Vor- und Nachteile der Verfahren
Jedes der genannten Verfahren hat seine Stärken und Schwächen. Grundsätzlich kann man nicht sagen, dass eine der Techniken das prinzipiell überlegene oder sicherere Verfahren ist. Die Verfahren, die die Bruchlücke mit einem Netz überdecken (sowohl offene als auch geschlossene), werden als spannungsfreie Verfahren bezeichnet und sollen sofort belastbar sein und bei größeren Bruchpforten eine niedrigere Rezidivrate haben als die Methode nach Shouldice.
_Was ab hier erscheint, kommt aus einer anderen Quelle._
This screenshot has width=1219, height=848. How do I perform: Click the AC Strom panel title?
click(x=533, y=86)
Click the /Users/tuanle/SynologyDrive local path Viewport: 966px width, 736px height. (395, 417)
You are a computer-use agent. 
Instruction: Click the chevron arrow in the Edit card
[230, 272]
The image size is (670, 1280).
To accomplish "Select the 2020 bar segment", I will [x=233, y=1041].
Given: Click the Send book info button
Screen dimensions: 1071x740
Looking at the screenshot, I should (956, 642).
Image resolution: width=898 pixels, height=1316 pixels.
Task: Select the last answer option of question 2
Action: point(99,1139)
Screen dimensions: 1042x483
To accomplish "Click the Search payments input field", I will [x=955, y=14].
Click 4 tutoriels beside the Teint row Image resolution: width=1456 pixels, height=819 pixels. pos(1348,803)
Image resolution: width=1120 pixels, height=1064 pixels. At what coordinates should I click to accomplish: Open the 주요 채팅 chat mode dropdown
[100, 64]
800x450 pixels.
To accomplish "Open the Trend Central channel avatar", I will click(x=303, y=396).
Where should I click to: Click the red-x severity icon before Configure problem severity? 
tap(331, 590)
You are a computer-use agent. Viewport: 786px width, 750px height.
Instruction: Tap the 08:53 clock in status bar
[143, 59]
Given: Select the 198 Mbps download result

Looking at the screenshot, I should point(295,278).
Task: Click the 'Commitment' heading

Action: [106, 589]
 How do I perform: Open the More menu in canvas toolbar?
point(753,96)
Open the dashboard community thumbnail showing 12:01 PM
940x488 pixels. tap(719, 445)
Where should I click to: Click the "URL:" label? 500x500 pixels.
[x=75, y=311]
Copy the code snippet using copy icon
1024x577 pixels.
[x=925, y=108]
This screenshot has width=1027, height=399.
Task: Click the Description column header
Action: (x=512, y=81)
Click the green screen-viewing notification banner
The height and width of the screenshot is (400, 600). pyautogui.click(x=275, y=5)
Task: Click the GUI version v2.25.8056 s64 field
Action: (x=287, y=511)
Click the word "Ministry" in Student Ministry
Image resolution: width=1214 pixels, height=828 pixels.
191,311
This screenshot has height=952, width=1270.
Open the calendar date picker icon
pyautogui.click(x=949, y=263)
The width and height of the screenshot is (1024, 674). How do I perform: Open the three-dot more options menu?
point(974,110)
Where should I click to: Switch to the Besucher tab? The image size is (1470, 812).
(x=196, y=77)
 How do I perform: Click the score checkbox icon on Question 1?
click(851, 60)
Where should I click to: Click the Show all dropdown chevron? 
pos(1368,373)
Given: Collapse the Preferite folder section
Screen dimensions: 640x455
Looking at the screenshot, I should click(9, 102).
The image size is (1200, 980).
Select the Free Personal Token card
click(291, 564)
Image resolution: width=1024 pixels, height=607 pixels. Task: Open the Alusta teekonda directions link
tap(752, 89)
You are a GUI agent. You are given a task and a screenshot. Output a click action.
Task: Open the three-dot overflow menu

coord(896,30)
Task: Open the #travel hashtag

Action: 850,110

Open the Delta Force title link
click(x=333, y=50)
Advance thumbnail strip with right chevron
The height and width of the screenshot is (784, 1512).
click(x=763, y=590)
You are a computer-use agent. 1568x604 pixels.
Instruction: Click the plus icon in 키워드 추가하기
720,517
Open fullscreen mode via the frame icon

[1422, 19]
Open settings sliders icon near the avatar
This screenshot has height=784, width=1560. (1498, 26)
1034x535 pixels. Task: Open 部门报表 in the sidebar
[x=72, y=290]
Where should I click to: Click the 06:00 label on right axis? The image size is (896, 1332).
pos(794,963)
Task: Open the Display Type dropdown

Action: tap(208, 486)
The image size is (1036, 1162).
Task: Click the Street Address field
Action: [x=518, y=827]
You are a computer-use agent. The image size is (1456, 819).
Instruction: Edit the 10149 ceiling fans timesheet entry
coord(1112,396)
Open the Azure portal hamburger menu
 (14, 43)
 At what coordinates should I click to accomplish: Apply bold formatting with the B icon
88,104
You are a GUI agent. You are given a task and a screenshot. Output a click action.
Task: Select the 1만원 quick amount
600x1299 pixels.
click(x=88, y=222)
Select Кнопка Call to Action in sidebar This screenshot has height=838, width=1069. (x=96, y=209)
Netzimplantate führen je nach Material zu gewünschten oder aber auch zu unerwünschten Vernarbungen, die wiederum Neuralgien (Nervenschmerzen) zur Folge haben können.
Minimal-invasive Techniken werden zumeist in der frühen Erholungsphase von den Patienten als schmerzärmer empfunden und sind deshalb besonders bei beidseitiger Operation in einer Sitzung indiziert. In der Spätphase werden jedoch gelegentlich schwer behandelbar Schmerzzustände beobachtet, die möglicherweise auf das eingebrachte Fremdmaterial zurückzuführen sind.
Eine weitere gute Indikation zur Anwendung minimal-invasiver Techniken ist die Operation von Rezidivhernien, d. h. von Leistenbrüchen, die früher schon einmal offen operiert worden sind, jetzt jedoch wieder aufgetreten sind.
Die offenen Techniken sind besonders für ambulante Operationen geeignet.
Die Verfahrenswahl sollte stets individuell erfolgen.